Reproduce all of the data, making sure that no line differs from the original.
[[ Information open ]]
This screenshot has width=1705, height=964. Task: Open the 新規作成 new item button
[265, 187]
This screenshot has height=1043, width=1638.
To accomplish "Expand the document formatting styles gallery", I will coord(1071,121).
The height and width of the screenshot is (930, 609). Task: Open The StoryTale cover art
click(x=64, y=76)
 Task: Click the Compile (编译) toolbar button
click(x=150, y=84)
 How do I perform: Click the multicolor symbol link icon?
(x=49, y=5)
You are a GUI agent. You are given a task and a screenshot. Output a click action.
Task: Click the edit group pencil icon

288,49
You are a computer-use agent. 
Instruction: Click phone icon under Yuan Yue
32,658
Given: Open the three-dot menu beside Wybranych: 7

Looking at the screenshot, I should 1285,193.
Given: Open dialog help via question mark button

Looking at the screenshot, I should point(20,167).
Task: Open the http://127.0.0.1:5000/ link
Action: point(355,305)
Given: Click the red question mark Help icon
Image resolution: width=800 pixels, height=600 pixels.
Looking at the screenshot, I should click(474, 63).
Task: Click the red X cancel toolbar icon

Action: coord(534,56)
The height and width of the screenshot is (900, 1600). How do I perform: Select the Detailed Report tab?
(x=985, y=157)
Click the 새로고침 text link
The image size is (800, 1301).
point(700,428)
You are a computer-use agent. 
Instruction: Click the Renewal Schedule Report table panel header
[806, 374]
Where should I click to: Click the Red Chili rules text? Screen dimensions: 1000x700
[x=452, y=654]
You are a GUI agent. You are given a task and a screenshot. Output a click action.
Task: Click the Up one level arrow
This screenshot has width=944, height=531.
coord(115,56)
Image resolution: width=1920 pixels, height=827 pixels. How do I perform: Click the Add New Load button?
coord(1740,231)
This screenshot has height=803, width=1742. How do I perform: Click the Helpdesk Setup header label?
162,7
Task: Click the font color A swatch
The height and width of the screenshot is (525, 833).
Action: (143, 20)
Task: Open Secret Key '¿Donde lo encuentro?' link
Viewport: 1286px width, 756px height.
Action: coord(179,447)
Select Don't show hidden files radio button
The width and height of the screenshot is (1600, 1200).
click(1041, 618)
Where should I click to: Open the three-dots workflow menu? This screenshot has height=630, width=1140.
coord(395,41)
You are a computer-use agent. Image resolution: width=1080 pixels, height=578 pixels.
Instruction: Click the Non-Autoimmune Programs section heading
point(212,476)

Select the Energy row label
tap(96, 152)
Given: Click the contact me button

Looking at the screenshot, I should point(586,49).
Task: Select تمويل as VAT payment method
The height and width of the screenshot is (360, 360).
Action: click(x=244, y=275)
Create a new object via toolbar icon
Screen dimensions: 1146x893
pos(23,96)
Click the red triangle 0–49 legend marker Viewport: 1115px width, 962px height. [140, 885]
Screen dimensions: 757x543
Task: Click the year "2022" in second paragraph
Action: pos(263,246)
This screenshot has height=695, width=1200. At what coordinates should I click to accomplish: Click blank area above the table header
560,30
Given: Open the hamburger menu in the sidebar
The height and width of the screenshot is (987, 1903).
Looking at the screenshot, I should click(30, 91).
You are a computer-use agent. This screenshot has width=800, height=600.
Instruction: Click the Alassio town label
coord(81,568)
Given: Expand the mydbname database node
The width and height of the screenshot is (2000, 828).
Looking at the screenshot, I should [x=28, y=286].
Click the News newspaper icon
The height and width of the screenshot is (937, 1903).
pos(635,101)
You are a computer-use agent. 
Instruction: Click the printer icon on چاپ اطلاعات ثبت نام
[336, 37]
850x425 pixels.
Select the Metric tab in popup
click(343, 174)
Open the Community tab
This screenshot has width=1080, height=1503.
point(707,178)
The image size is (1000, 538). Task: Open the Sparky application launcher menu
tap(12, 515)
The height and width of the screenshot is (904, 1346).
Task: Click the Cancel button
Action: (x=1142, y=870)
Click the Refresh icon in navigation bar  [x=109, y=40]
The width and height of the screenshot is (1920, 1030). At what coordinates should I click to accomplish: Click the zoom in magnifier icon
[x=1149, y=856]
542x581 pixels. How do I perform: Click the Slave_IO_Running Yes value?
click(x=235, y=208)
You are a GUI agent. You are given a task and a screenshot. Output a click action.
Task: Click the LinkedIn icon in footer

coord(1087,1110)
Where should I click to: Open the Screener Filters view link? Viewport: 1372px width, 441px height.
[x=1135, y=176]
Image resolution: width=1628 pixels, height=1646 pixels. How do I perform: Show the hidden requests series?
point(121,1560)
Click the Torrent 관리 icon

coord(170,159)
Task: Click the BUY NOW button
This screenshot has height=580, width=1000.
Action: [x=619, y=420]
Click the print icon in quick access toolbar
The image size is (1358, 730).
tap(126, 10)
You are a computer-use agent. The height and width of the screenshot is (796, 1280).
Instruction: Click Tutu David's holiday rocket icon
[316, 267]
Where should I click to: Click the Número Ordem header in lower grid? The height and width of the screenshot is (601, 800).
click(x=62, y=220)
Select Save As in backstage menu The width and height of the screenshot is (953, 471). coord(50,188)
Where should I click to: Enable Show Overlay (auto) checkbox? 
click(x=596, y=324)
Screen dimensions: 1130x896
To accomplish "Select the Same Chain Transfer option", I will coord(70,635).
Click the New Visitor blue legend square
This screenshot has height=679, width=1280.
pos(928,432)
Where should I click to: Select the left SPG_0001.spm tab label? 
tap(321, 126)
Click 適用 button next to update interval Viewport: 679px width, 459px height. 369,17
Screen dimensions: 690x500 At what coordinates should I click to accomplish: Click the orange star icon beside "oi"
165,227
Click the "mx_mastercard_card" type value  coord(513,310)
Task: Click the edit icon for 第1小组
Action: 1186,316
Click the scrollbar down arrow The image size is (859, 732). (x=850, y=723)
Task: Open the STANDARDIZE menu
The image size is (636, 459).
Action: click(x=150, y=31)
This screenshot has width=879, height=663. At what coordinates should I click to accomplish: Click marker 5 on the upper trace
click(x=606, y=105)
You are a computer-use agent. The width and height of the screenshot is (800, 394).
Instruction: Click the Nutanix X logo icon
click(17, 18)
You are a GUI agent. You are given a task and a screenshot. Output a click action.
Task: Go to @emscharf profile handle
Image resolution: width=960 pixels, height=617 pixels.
[[ Information closed ]]
Written response:
This screenshot has width=1705, height=964. Task: Open the 新規作成 new item button
[265, 187]
This screenshot has height=1043, width=1638.
To accomplish "Expand the document formatting styles gallery", I will coord(1071,121).
The height and width of the screenshot is (930, 609). Task: Open The StoryTale cover art
click(x=64, y=76)
 Task: Click the Compile (编译) toolbar button
click(x=150, y=84)
 How do I perform: Click the multicolor symbol link icon?
(x=49, y=5)
You are a GUI agent. You are given a task and a screenshot. Output a click action.
Task: Click the edit group pencil icon

288,49
You are a computer-use agent. 
Instruction: Click phone icon under Yuan Yue
32,658
Given: Open the three-dot menu beside Wybranych: 7

Looking at the screenshot, I should 1285,193.
Given: Open dialog help via question mark button

Looking at the screenshot, I should point(20,167).
Task: Open the http://127.0.0.1:5000/ link
Action: point(355,305)
Given: Click the red question mark Help icon
Image resolution: width=800 pixels, height=600 pixels.
Looking at the screenshot, I should click(474, 63).
Task: Click the red X cancel toolbar icon

Action: coord(534,56)
The height and width of the screenshot is (900, 1600). How do I perform: Select the Detailed Report tab?
(x=985, y=157)
Click the 새로고침 text link
The image size is (800, 1301).
point(700,428)
You are a computer-use agent. 
Instruction: Click the Renewal Schedule Report table panel header
[806, 374]
Where should I click to: Click the Red Chili rules text? Screen dimensions: 1000x700
[x=452, y=654]
You are a GUI agent. You are given a task and a screenshot. Output a click action.
Task: Click the Up one level arrow
This screenshot has width=944, height=531.
coord(115,56)
Image resolution: width=1920 pixels, height=827 pixels. How do I perform: Click the Add New Load button?
coord(1740,231)
This screenshot has height=803, width=1742. How do I perform: Click the Helpdesk Setup header label?
162,7
Task: Click the font color A swatch
The height and width of the screenshot is (525, 833).
Action: (143, 20)
Task: Open Secret Key '¿Donde lo encuentro?' link
Viewport: 1286px width, 756px height.
Action: coord(179,447)
Select Don't show hidden files radio button
The width and height of the screenshot is (1600, 1200).
click(1041, 618)
Where should I click to: Open the three-dots workflow menu? This screenshot has height=630, width=1140.
coord(395,41)
You are a computer-use agent. Image resolution: width=1080 pixels, height=578 pixels.
Instruction: Click the Non-Autoimmune Programs section heading
point(212,476)

Select the Energy row label
tap(96, 152)
Given: Click the contact me button

Looking at the screenshot, I should point(586,49).
Task: Select تمويل as VAT payment method
The height and width of the screenshot is (360, 360).
Action: click(x=244, y=275)
Create a new object via toolbar icon
Screen dimensions: 1146x893
pos(23,96)
Click the red triangle 0–49 legend marker Viewport: 1115px width, 962px height. [140, 885]
Screen dimensions: 757x543
Task: Click the year "2022" in second paragraph
Action: pos(263,246)
This screenshot has height=695, width=1200. At what coordinates should I click to accomplish: Click blank area above the table header
560,30
Given: Open the hamburger menu in the sidebar
The height and width of the screenshot is (987, 1903).
Looking at the screenshot, I should click(30, 91).
You are a computer-use agent. This screenshot has width=800, height=600.
Instruction: Click the Alassio town label
coord(81,568)
Given: Expand the mydbname database node
The width and height of the screenshot is (2000, 828).
Looking at the screenshot, I should [x=28, y=286].
Click the News newspaper icon
The height and width of the screenshot is (937, 1903).
pos(635,101)
You are a computer-use agent. 
Instruction: Click the printer icon on چاپ اطلاعات ثبت نام
[336, 37]
850x425 pixels.
Select the Metric tab in popup
click(343, 174)
Open the Community tab
This screenshot has width=1080, height=1503.
point(707,178)
The image size is (1000, 538). Task: Open the Sparky application launcher menu
tap(12, 515)
The height and width of the screenshot is (904, 1346).
Task: Click the Cancel button
Action: (x=1142, y=870)
Click the Refresh icon in navigation bar  [x=109, y=40]
The width and height of the screenshot is (1920, 1030). At what coordinates should I click to accomplish: Click the zoom in magnifier icon
[x=1149, y=856]
542x581 pixels. How do I perform: Click the Slave_IO_Running Yes value?
click(x=235, y=208)
You are a GUI agent. You are given a task and a screenshot. Output a click action.
Task: Click the LinkedIn icon in footer

coord(1087,1110)
Where should I click to: Open the Screener Filters view link? Viewport: 1372px width, 441px height.
[x=1135, y=176]
Image resolution: width=1628 pixels, height=1646 pixels. How do I perform: Show the hidden requests series?
point(121,1560)
Click the Torrent 관리 icon

coord(170,159)
Task: Click the BUY NOW button
This screenshot has height=580, width=1000.
Action: [x=619, y=420]
Click the print icon in quick access toolbar
The image size is (1358, 730).
tap(126, 10)
You are a computer-use agent. The height and width of the screenshot is (796, 1280).
Instruction: Click Tutu David's holiday rocket icon
[316, 267]
Where should I click to: Click the Número Ordem header in lower grid? The height and width of the screenshot is (601, 800).
click(x=62, y=220)
Select Save As in backstage menu The width and height of the screenshot is (953, 471). coord(50,188)
Where should I click to: Enable Show Overlay (auto) checkbox? 
click(x=596, y=324)
Screen dimensions: 1130x896
To accomplish "Select the Same Chain Transfer option", I will coord(70,635).
Click the New Visitor blue legend square
This screenshot has height=679, width=1280.
pos(928,432)
Where should I click to: Select the left SPG_0001.spm tab label? 
tap(321, 126)
Click 適用 button next to update interval Viewport: 679px width, 459px height. 369,17
Screen dimensions: 690x500 At what coordinates should I click to accomplish: Click the orange star icon beside "oi"
165,227
Click the "mx_mastercard_card" type value  coord(513,310)
Task: Click the edit icon for 第1小组
Action: 1186,316
Click the scrollbar down arrow The image size is (859, 732). (x=850, y=723)
Task: Open the STANDARDIZE menu
The image size is (636, 459).
Action: click(x=150, y=31)
This screenshot has width=879, height=663. At what coordinates should I click to accomplish: Click marker 5 on the upper trace
click(x=606, y=105)
You are a computer-use agent. The width and height of the screenshot is (800, 394).
Instruction: Click the Nutanix X logo icon
click(17, 18)
You are a GUI agent. You are given a task and a screenshot. Output a click action.
Task: Go to @emscharf profile handle
Image resolution: width=960 pixels, height=617 pixels.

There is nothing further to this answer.